UTX and Quick-input Convertibility
Click to download example utx file
Click to download example txt file
TBX-Glossary and convert_glossary were developed for UTX-Simple 1.00. Since then, the UTX-S standard has advanced to version 1.10, gaining certain features which are not compatible with our software. To prevent incompatibilities, we describe them here:
First, convert_glossary is not prepared to bypass additional, descriptive lines in the UTX header. It must find the column definitions in the second and last header line. However, additional descriptions can be included as a glossary-wide note, as described below.
Second, UTX-S 1.10 provides for bidirectionality, grouping by concept ID, and term status. None of these data categories are convertible according to our current design, which was based on UTX-S 1.00, and all of this information will be lost in conversion. Entries are converted as though they were all separate concepts, all monodirectional, and all approved terms. In order to produce a file with no forbidden terms, with only approved terms, etc., one must pre-filter the UTX.
In the remainder of this documentation, 'UTX' refers to UTX-Simple 1.00.
This document also describes our quick-input format, illustrated by another sample, data.txt. This format is identical to UTX, except (a) that quick input files may omit any UTX element not mentioned below, even if it is mandatory in proper UTX, and (b) that quick input provides several conveniences for entering the mandatory part-of-speech data.
For both UTX and quick-input, the converter provides an easement from the UTX specification: Lines may be terminated with whatever end-of-line code the local Perl recognizes, not solely with the canonical carriage return and line feed. On Unix-like systems, where the local end-of-line code is line feed alone, it will also accept the canonical version. The converter does not, however, waive UTX's prohibition of files starting with a byte-order mark.

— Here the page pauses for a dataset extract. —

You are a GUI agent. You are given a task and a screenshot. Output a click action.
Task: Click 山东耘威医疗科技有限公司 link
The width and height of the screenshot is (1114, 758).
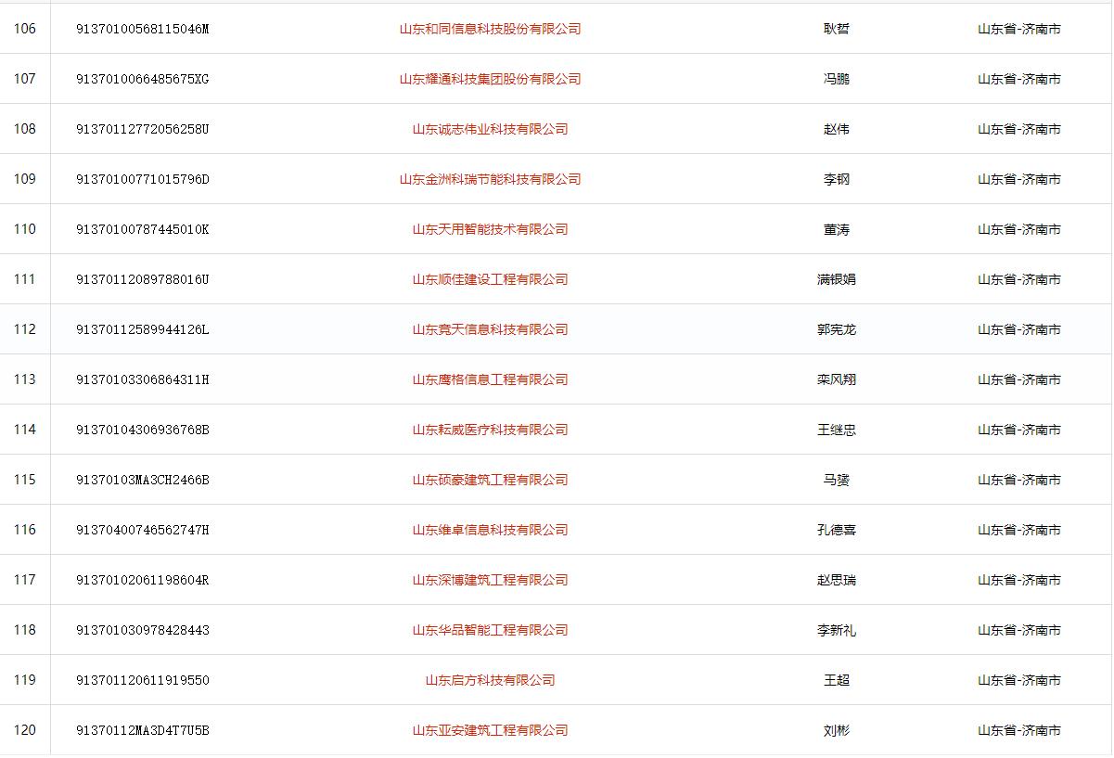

Source and target languages are expressed in the first header line, as in all UTX.
Subject field is expressed in the first header line, as an 'optional' field indicated by the key word 'subject'. It is mandatory for convertibility.
A glossary-wide note is expressed in the first header line, as an optional field with the key word 'comment'.
Source and target terms are expressed as in all UTX.
In convertible UTX, source part-of-speech is expressed as in all UTX. In the quick-input format, it can be implied: a blank in the src:pos column, or that column's entire absence, indicates that the source term is a noun.
Target part-of-speech is mandatory for convertibility. In convertible UTX, it may be expressed explicitly in a tgt:pos column, or implicitly: A blank in the tgt:pos column, or that column's absence, indicates that the part of speech is the same as in the source language. In the quick-input format, a third option joins these two: The 'note' field can contain the tag 'tgt:pos:' followed by a part of speech. This special note formatting will override the implicit same-as-source assumption (but will not override an explicit tgt:pos in its proper place). This is designed to allow the quick-input user to avoid keying a tgt:pos column; implicit same-as-source covers the most common case, and special note formatting covers the exceptions. (The tgt:pos portion of the note field is removed before the note is processed further.)
The convertible part-of-speech values are adjective, adverb, noun, properNoun, and verb. Sentence is not a convertible part of speech.
The remaining data categories (note on an entry (in source language), definition, source of definition, contextual example, and source of contextual example) are convertible but not mandatory. They must appear in columns headed by the correct abbreviations, as seen in the sample file. Per the UTX standard, columns after the mandatory three may appear in any order so long as they are consistent within a file.
When UTX is selected as the output format, the converter will produce files conforming to the UTX-Simple 1.0 specification and the above requirements, with this exception: Language tags in the RFC 4646 format will neither be expanded nor reduced to conform to the narrower xx-XX format shown in the UTX spec. This may be done by hand if desired.